While bipartisan tax legislation signed by President Obama on Friday reinstates unemployment benefits for about 1 million people, it doesn't provide any additional help for those who have exhausted all 99 weeks.
The $858 billion measure provides for an extension of federal unemployment benefits through the end of 2011 but only for those who have exhausted their 26 weeks of state jobless insurance or who are working their way through the federal tiers.
The White House, Democratic lawmakers and advocates for continuing federal unemployment benefits made the case for the extension through next year but didn't push for providing benefits beyond 99 weeks.
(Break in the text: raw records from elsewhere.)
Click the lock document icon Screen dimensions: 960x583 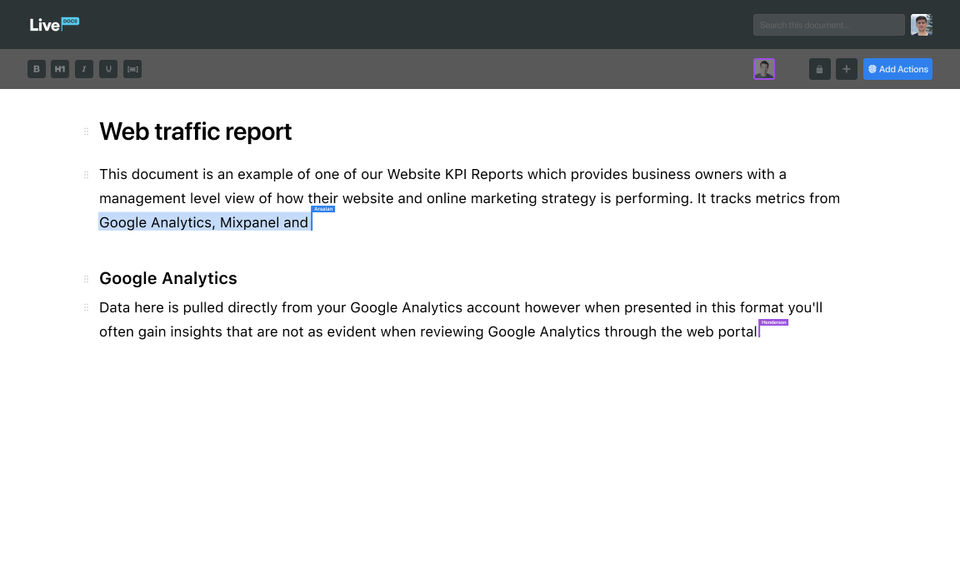[x=820, y=69]
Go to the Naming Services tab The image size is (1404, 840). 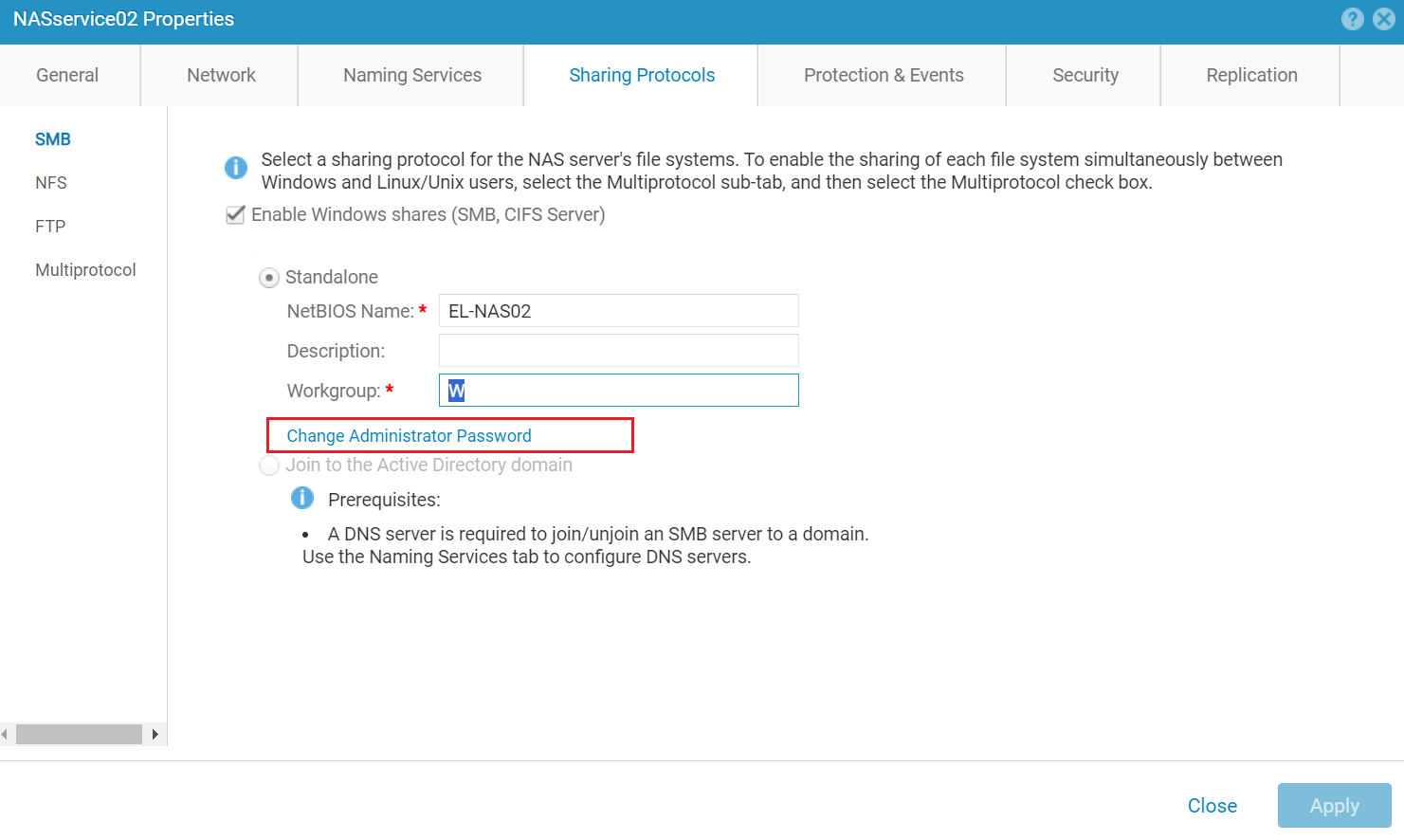(412, 75)
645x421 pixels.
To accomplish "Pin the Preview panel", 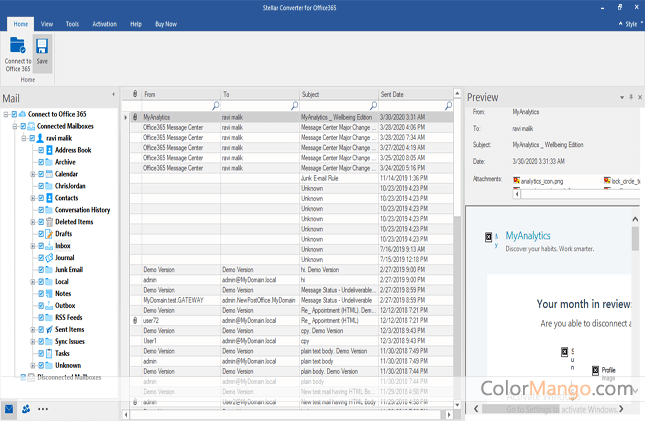I will coord(630,97).
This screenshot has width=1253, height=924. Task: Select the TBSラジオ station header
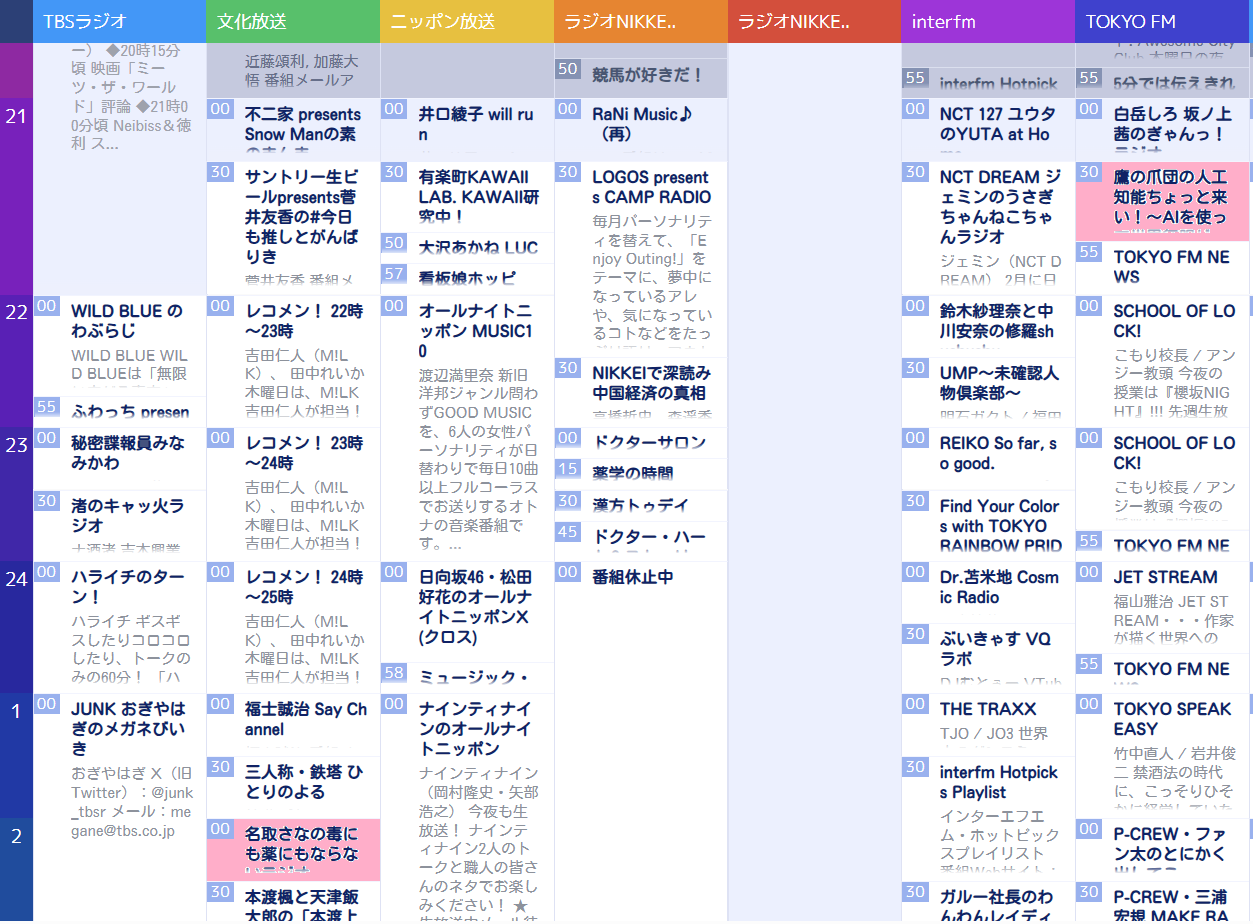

That could leave a growing number of so-called 99ers — about 10 percent of the unemployed — without benefits soon, especially those laid off during the height of unemployment claims that hit in early 2009.
That's the bad news.
The good news for that segment of the unemployed is that the job market appears more willing to start churning out jobs again. It's been a slow progression but initial unemployment claims have dropped into the low 400,000s, signaling modest job growth in an economy that shed 8 million jobs through the recession.
The number of long-term unemployed, those jobless for 27 weeks and more, was little changed at 6.3 million and accounted for 41.9 percent of the unemployed in November. That's a year-over-year increase, up from 38.7 percent in November 2009 but down from 44.7 percent in July.
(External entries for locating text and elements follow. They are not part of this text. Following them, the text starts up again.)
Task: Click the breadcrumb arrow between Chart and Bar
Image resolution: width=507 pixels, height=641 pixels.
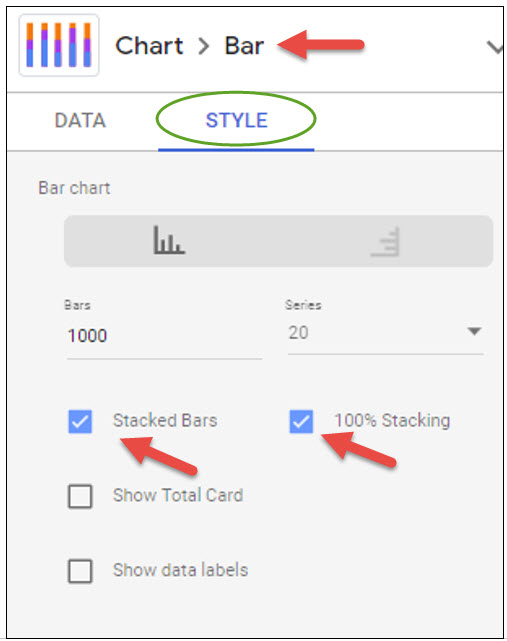Action: coord(204,46)
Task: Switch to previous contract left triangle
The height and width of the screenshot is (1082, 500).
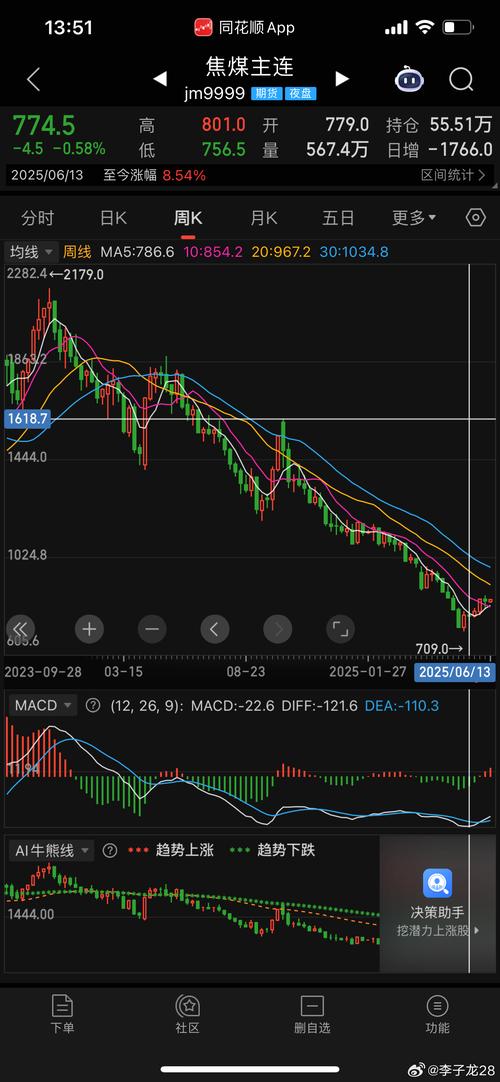Action: (x=160, y=79)
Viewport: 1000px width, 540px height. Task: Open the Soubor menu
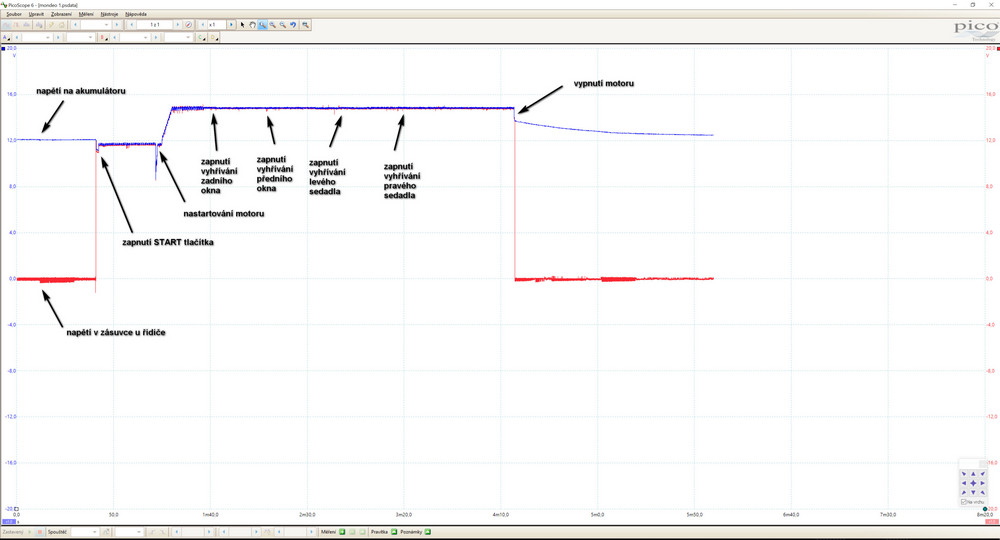point(14,14)
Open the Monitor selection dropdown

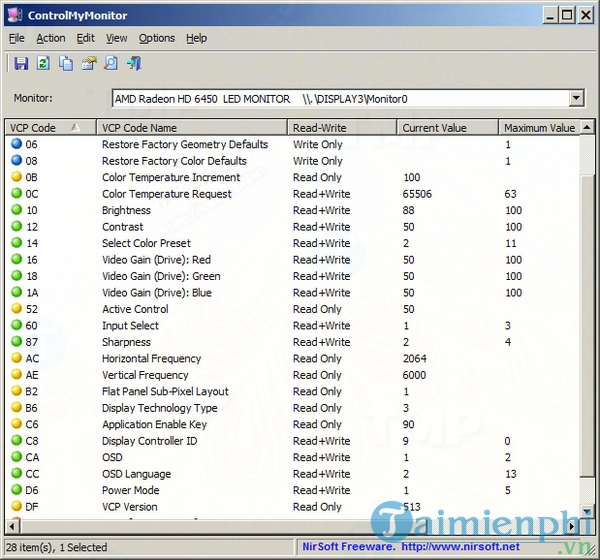point(576,98)
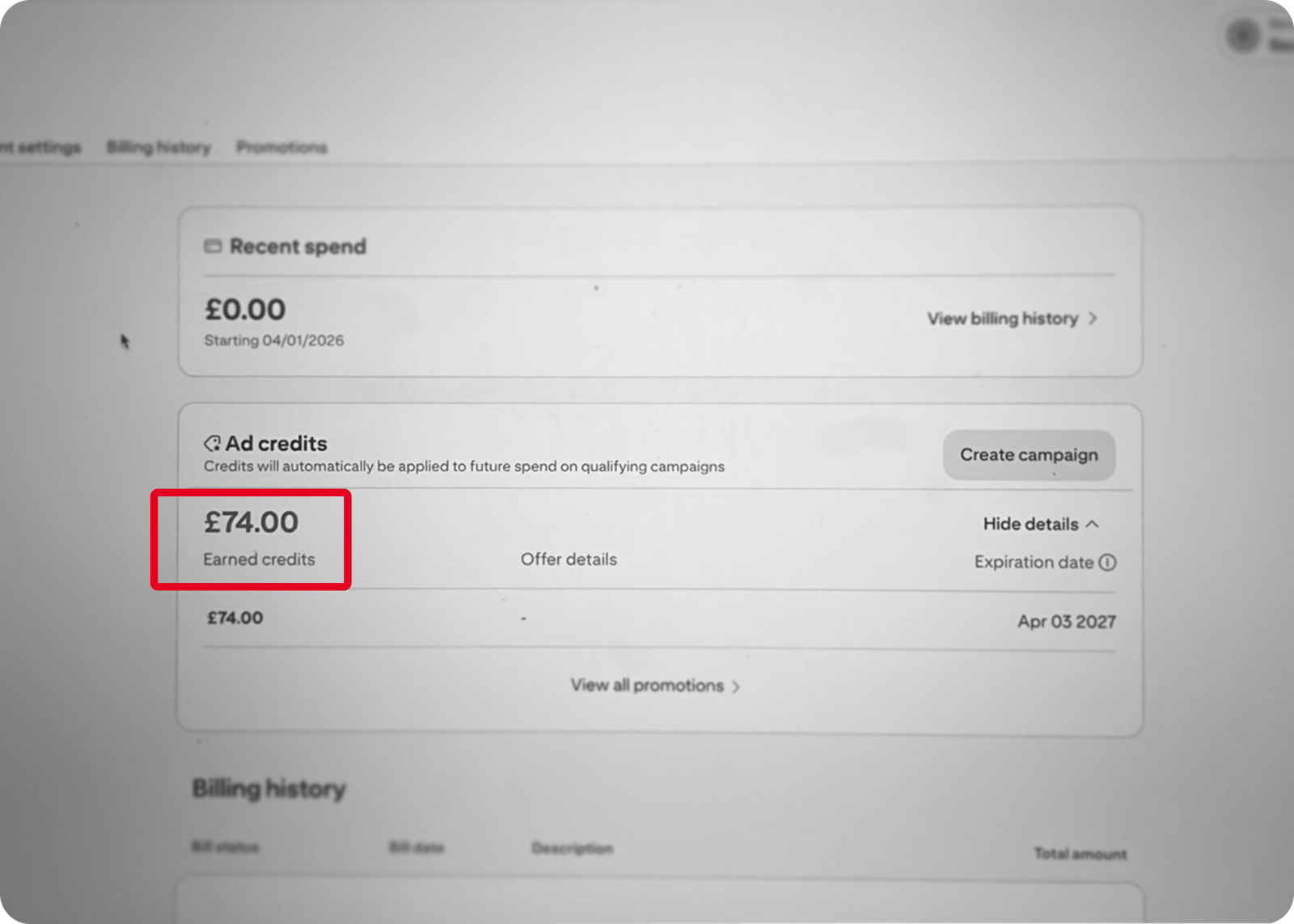Open the View billing history link

[1002, 319]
When benefits expired Nov. 30, about 1 million people scattered across all 50 states stopped receiving unemployment checks, which provide an additional 34 and up to 53 weeks of benefits based on the state's unemployment levels under the Emergency Unemployment Compensation (EUC), which was enacted in 2008.
After state and EUC benefits are used up, unemployed workers can receive benefits through the permanent federal-state Extended Benefits (EB) program, between 13 to 20 weeks, if their state’s unemployment insurance laws call for it, according to the National Employment Law Project (NELP).
Under the new tax law, states won't have to show that their unemployment rates increased during the past two years to keep the EB program. In addition, the legislation gives 10 states — Arkansas, Iowa, Florida, Louisiana, Maryland, Mississippi, Montana, Oklahoma, Utah and Wyoming — an opportunity to provide the EB benefit to jobless workers, if they pass state legislation. Currently, 977,000 workers are receiving extended benefits, according to NELP.
Overall, half of all states qualify for the 99 weeks, because the unemployment rate is at least 8.5 percent with some of the highest unemployment in California, Georgia and Rhode Island, according to Labor Department statistics. Of those 25 states, 12 have jobless rates at least as high as the 9.8 percent national level, while nine are mired in double-digit unemployment.
Based on levels of unemployment, six states are eligible to provide 86 weeks of benefits, nine for 73 weeks and five, which have an unemployment rate below 6 percent, can offer up to 60 weeks. Mississippi is the only state offering 79 weeks.
North Dakota reported the lowest jobless rate, 3.8 percent, followed by South Dakota and Nebraska, 4.5 and 4.6 percent, respectively. New Hampshire (5.4 percent) and Vermont (5.7 percent) also boast rates under 6 percent and can offer up to 60 weeks of benefits.
At 14.3 percent, Nevada had the highest unemployment rate among the states in November. California and Michigan each have 12.4 percent unemployment while Florida has a 12 percent rate and Rhode Island is at 11.6 percent, according to the Labor Department.
Regional and state unemployment rates were generally little changed in November, with 21 states and the District of Columbia recording unemployment rate increases, while 15 states showed rate decreases and 14 states had no rate change, the Labor Department reported.
Meanwhile, 28 states and D.C. posted unemployment rate decreases from a year earlier, 17 states reported increases, and five states had no change. The national jobless rate edged up by 0.2 percentage point between October and November to 9.8 percent, but was about the same as the same time last year.